Description of the task: Which of the lines below contain the string "computer"? Pull each one out of the data.

Data records:

^^^^^^^^^^^^^^^^

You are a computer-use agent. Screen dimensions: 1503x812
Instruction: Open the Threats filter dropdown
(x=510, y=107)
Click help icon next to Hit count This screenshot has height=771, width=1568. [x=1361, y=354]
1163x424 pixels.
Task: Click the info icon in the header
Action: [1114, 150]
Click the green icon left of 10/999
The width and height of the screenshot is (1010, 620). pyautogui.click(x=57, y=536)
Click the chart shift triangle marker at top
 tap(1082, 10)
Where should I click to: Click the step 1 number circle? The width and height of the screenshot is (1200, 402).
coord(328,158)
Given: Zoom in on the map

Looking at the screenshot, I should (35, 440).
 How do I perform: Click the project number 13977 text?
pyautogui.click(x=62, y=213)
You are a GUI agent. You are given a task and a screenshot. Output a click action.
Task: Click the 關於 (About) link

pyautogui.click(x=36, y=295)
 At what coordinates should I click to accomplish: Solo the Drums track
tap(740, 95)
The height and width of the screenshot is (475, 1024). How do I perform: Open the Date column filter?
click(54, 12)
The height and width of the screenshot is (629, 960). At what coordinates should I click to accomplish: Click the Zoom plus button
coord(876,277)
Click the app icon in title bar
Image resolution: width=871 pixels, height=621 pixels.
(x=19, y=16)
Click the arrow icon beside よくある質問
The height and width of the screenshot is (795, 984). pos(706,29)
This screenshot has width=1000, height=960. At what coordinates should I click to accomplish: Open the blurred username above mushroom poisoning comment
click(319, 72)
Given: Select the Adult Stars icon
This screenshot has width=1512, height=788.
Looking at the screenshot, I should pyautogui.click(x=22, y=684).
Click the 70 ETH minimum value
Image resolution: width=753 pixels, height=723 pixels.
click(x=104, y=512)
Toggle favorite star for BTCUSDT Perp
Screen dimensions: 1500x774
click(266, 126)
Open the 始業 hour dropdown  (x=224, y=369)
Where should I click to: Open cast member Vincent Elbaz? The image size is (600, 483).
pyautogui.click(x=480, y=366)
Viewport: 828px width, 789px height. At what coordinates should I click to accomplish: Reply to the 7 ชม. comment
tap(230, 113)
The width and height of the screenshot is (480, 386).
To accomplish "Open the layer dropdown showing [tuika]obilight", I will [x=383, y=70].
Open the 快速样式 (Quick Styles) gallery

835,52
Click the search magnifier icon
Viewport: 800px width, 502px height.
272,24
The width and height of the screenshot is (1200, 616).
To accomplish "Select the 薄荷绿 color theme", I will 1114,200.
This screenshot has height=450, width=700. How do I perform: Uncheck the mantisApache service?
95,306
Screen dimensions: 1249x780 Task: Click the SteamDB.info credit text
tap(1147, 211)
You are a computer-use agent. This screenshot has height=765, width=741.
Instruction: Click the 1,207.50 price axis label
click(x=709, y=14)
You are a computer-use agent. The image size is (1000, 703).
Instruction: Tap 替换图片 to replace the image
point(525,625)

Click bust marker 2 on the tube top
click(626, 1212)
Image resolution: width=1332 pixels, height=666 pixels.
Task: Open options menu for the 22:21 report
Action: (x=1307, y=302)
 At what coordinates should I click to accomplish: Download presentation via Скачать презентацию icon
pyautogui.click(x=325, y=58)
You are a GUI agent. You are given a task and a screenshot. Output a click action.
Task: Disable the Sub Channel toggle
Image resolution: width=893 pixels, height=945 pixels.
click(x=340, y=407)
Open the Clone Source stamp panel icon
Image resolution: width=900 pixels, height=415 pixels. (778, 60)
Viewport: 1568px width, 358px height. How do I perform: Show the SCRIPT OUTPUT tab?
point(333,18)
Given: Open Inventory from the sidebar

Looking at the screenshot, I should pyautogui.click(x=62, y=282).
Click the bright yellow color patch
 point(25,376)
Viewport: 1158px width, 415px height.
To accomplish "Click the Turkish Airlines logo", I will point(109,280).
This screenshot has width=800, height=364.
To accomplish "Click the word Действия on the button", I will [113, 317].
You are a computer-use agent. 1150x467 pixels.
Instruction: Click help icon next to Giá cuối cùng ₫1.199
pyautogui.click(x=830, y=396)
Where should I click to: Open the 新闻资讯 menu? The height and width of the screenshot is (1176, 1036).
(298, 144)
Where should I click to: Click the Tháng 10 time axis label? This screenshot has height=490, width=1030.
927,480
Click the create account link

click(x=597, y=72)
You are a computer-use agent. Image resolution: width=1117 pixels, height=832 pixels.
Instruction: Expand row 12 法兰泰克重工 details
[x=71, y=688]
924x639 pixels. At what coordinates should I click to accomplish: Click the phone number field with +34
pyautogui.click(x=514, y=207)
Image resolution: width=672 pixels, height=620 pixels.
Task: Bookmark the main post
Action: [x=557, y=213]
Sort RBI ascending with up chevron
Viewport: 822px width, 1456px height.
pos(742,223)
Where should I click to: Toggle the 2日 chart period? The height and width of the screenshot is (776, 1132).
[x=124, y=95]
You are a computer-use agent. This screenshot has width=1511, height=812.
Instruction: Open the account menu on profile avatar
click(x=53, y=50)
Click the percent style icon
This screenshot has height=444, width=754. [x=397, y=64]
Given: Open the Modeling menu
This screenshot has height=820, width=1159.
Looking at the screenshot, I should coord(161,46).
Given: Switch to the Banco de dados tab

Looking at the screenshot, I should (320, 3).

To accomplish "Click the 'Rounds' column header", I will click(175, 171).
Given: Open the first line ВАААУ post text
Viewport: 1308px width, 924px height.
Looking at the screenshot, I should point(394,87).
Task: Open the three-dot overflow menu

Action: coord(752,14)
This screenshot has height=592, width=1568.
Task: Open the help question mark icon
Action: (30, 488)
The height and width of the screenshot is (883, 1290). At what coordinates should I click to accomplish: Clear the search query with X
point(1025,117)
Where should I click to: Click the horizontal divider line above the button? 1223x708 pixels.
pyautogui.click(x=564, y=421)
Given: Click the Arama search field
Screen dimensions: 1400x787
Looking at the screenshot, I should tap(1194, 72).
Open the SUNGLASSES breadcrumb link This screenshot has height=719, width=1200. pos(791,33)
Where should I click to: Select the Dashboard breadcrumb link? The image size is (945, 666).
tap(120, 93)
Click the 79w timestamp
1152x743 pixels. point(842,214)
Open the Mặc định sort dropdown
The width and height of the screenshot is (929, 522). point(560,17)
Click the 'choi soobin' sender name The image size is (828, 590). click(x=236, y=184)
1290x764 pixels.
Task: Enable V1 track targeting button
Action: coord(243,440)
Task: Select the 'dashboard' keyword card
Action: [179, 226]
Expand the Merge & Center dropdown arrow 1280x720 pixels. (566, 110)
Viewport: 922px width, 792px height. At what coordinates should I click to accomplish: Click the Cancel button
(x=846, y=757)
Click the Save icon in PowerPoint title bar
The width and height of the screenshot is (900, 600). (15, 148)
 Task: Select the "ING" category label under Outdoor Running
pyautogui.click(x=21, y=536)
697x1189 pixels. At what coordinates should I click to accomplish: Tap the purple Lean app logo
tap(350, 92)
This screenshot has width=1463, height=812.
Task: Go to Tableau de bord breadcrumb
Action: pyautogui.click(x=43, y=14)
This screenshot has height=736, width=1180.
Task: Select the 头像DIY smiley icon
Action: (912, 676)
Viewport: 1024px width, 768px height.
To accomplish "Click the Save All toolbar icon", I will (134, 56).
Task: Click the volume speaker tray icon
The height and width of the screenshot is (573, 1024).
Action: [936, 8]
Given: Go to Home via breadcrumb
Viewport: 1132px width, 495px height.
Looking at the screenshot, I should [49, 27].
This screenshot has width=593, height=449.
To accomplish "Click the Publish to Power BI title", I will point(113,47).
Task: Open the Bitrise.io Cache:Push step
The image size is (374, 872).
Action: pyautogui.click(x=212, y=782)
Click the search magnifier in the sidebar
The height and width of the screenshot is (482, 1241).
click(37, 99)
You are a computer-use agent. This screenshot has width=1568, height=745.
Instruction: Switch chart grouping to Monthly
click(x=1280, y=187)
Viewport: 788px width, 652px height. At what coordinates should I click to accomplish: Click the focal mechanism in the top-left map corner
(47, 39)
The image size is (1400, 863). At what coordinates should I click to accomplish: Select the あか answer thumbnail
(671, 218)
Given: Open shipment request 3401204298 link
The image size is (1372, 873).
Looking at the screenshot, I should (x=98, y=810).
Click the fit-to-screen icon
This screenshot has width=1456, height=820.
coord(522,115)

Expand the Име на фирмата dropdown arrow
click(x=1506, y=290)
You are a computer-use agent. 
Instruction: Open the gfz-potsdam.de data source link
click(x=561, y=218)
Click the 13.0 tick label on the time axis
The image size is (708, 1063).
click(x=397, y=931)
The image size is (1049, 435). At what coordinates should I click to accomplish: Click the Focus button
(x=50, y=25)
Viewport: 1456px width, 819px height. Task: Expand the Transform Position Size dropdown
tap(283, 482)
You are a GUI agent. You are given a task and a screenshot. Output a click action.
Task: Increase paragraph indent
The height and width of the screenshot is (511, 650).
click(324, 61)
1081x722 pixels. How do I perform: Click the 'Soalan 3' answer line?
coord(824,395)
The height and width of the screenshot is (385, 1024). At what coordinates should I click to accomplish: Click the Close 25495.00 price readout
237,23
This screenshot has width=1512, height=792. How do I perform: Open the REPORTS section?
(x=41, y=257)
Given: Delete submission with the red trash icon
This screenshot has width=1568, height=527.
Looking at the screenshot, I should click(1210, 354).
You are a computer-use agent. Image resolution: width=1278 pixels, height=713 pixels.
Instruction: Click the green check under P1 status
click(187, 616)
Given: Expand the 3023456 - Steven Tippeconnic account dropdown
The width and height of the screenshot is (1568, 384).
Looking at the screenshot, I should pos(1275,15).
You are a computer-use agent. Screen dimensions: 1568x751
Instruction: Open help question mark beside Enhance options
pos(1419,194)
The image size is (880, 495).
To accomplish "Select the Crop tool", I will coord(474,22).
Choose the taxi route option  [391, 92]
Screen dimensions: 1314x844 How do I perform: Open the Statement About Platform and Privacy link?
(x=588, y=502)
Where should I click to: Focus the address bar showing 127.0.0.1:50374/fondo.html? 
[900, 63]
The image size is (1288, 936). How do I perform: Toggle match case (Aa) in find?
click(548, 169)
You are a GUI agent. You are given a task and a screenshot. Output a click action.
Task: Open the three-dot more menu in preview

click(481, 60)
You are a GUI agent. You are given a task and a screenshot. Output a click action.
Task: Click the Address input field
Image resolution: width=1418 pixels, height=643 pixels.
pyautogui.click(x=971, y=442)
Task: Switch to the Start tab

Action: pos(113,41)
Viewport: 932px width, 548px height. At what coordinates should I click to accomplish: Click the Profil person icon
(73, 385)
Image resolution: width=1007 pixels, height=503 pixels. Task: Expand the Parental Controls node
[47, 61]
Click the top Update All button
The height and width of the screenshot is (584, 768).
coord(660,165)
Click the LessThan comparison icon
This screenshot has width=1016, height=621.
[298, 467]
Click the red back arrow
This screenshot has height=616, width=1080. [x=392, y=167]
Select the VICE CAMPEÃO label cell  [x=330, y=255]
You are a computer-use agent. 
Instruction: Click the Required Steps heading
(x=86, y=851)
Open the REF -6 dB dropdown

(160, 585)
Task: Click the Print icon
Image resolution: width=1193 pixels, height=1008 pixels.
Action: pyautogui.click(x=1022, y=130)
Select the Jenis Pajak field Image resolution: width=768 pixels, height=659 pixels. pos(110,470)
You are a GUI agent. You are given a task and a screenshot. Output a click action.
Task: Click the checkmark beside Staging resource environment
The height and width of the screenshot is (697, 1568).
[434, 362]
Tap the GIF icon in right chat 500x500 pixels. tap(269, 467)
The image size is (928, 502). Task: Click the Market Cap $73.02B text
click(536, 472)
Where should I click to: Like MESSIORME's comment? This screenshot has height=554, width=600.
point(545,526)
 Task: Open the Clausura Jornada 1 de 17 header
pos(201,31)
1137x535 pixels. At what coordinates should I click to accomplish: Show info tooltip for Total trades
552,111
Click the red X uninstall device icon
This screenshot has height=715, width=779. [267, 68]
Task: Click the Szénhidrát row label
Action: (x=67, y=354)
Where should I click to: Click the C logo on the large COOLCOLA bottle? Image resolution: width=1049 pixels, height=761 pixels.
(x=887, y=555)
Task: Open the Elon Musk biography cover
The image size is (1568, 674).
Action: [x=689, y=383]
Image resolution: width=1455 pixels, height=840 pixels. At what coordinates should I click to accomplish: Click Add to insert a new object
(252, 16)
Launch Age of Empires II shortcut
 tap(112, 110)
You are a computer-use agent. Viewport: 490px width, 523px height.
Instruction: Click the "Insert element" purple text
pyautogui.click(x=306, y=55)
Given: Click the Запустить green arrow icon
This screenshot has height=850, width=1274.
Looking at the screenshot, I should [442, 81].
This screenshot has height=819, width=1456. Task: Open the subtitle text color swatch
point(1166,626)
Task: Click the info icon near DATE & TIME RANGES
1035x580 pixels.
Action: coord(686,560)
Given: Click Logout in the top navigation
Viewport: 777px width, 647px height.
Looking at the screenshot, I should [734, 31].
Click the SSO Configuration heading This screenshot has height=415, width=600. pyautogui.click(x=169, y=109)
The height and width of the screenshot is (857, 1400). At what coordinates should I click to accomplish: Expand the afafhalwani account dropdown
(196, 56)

^^^^^^^^^^^^^^^^

Exercise result:
You are a computer-use agent. Screen dimensions: 1503x812
You are a computer-use agent. This screenshot has height=765, width=741.
You are a computer-use agent. The image size is (1000, 703).
You are a computer-use agent. 1150x467 pixels.
You are a computer-use agent. Image resolution: width=1117 pixels, height=832 pixels.
You are a computer-use agent. This screenshot has width=1511, height=812.
You are a computer-use agent. This screenshot has width=1568, height=745.
You are a computer-use agent. 
You are a computer-use agent. Image resolution: width=1278 pixels, height=713 pixels.
You are a computer-use agent. Screen dimensions: 1568x751
You are a computer-use agent. 
You are a computer-use agent. Viewport: 490px width, 523px height.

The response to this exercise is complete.